WHAT YOU ARE ASKED TO DO -
Output, exactly and in full, only the lines from the one containing "Expand the Home menu plus sign" to the last line of the data. Pictures should not appear.

======== RAW DATA

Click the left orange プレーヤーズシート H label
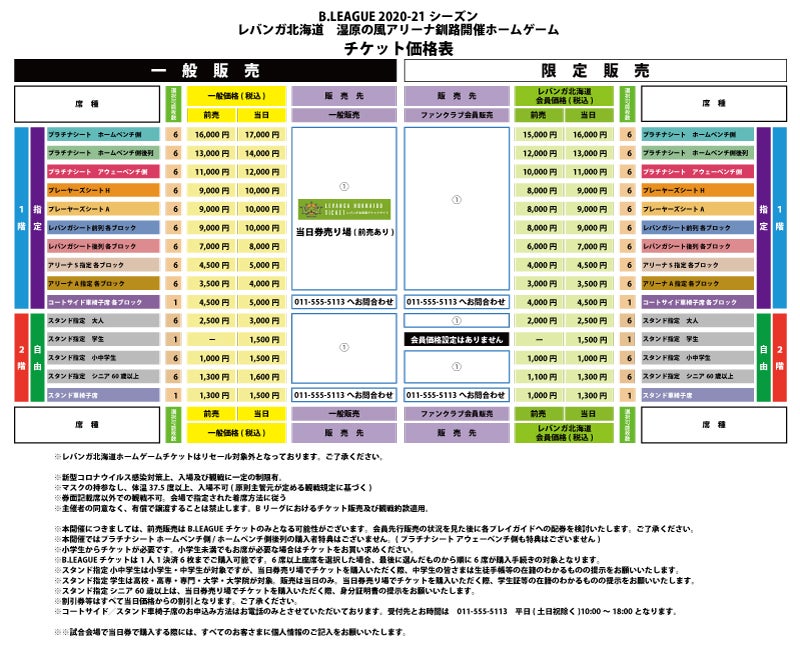Viewport: 800px width, 645px height. 103,190
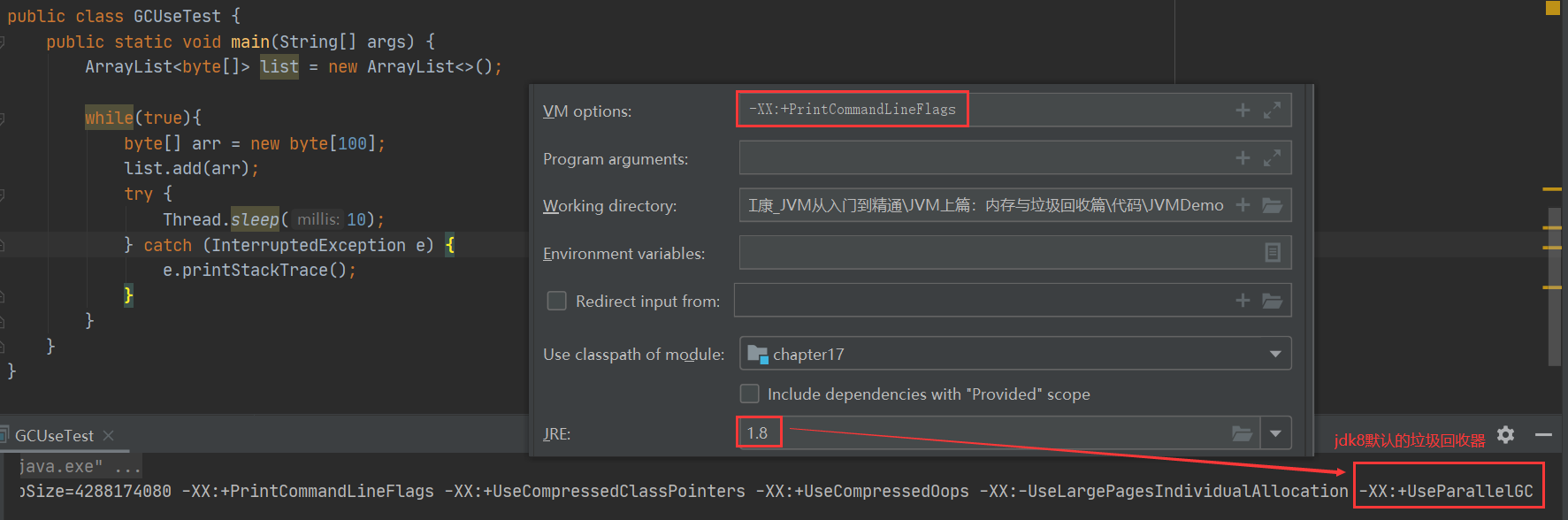Screen dimensions: 1568x520
Task: Click the Environment variables input field
Action: coord(991,253)
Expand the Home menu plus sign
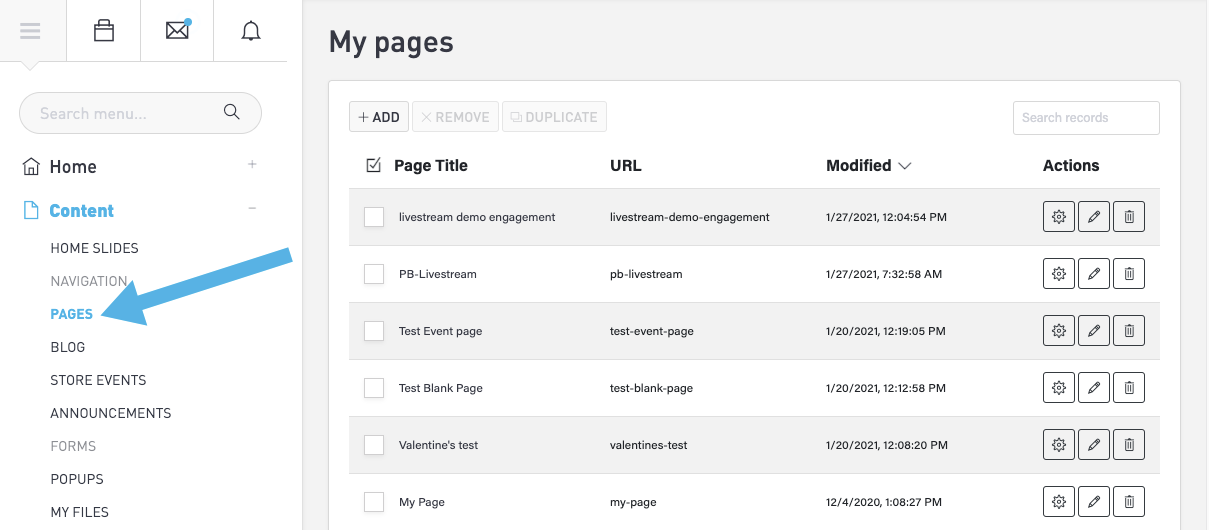 (x=252, y=165)
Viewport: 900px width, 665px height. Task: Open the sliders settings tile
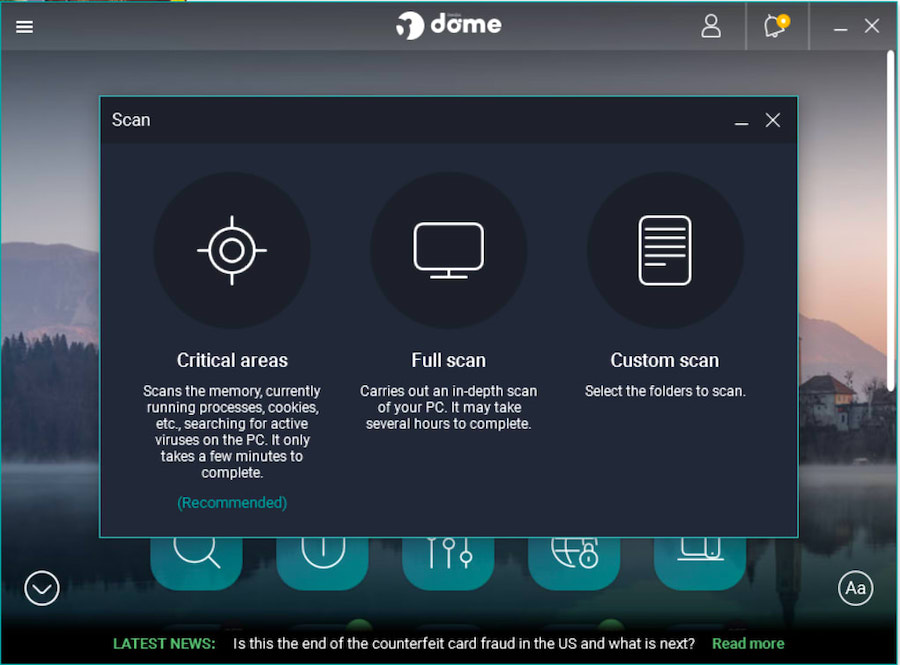pyautogui.click(x=448, y=563)

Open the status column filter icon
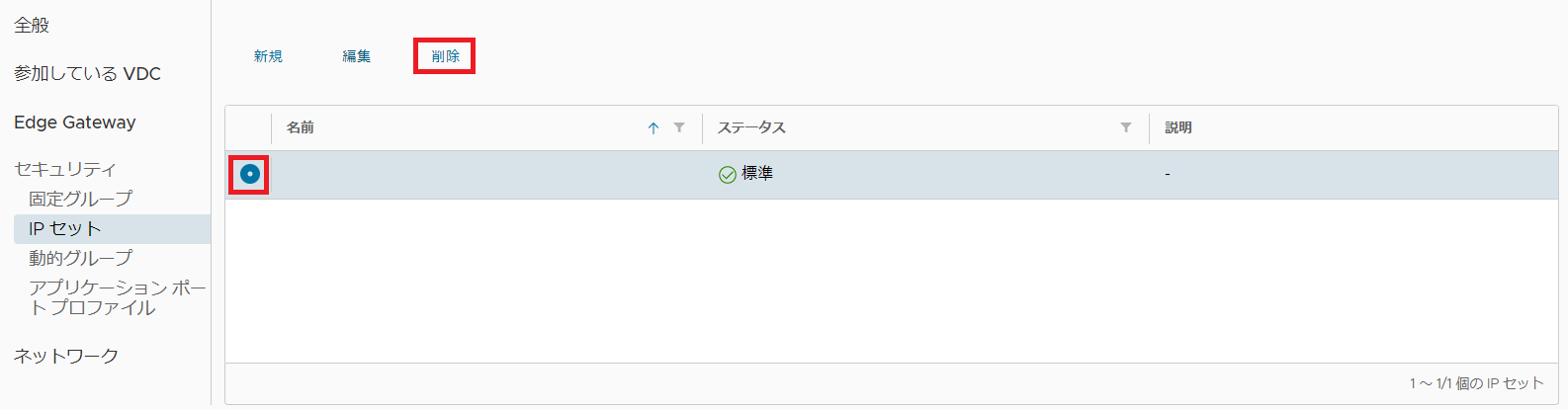click(x=1125, y=127)
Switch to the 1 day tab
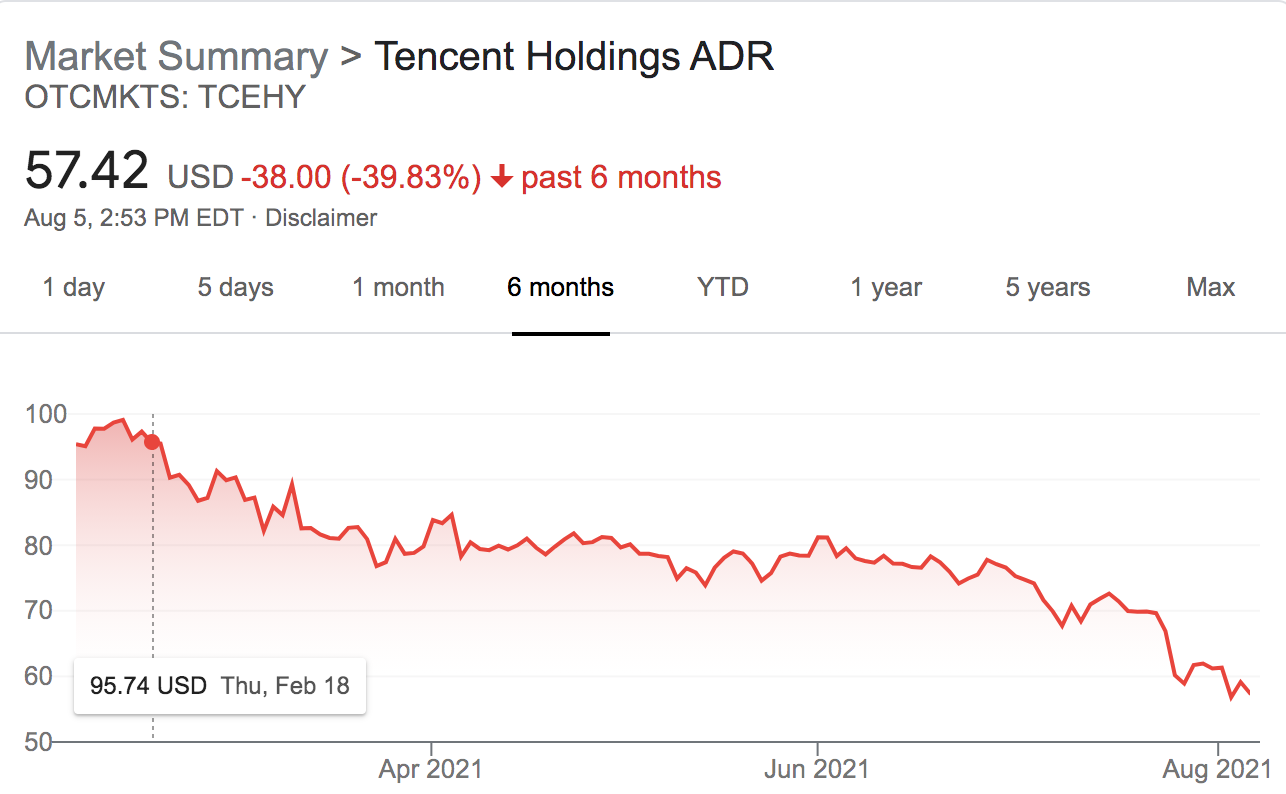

================

EXERCISE RESPONSE -
Expand the Home menu plus sign
 (x=252, y=165)
Viewport: 900px width, 665px height. Task: Open the sliders settings tile
pyautogui.click(x=448, y=563)

Open the status column filter icon
click(x=1125, y=127)
Switch to the 1 day tab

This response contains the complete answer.